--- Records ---
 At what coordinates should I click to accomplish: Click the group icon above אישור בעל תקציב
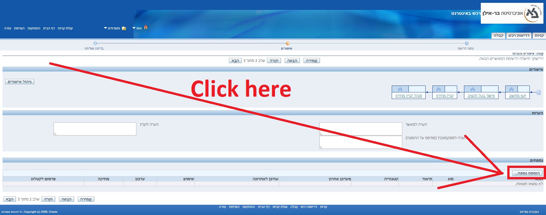tap(473, 89)
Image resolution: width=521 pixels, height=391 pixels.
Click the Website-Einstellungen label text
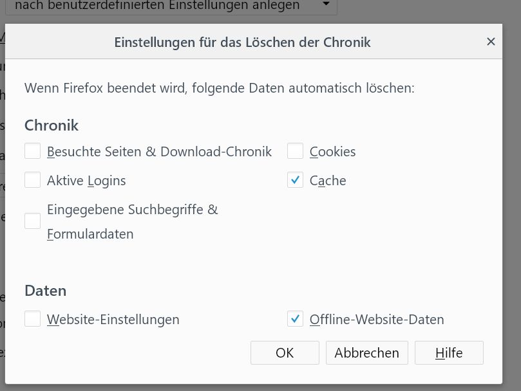(x=113, y=319)
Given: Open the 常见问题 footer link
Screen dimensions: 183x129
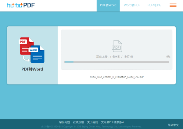Looking at the screenshot, I should (x=65, y=122).
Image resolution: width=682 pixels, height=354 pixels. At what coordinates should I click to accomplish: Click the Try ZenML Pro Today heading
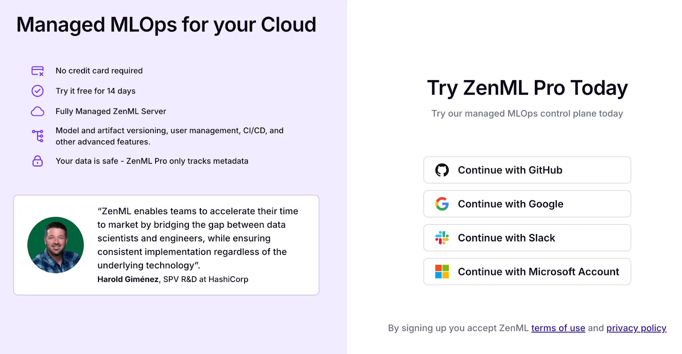click(x=527, y=88)
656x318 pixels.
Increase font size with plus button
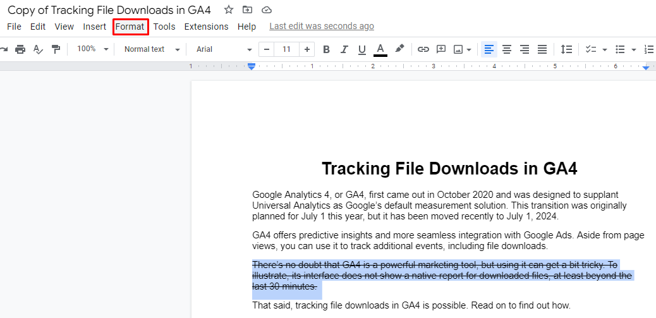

--- Instruction ---
Turn the rows from the start of the Records through the line containing "Looking at the" into a numbered list, skipping blank lines. Leave the pictures out.

--- The output ---
1.  At what coordinates should I click to accomplish: Click the group icon above אישור בעל תקציב
2. tap(473, 89)
3. Image resolution: width=521 pixels, height=391 pixels.
4. Click the Website-Einstellungen label text
5. (x=113, y=319)
6. Given: Open the 常见问题 footer link
7. Screen dimensions: 183x129
8. Looking at the screenshot, I should (x=65, y=122).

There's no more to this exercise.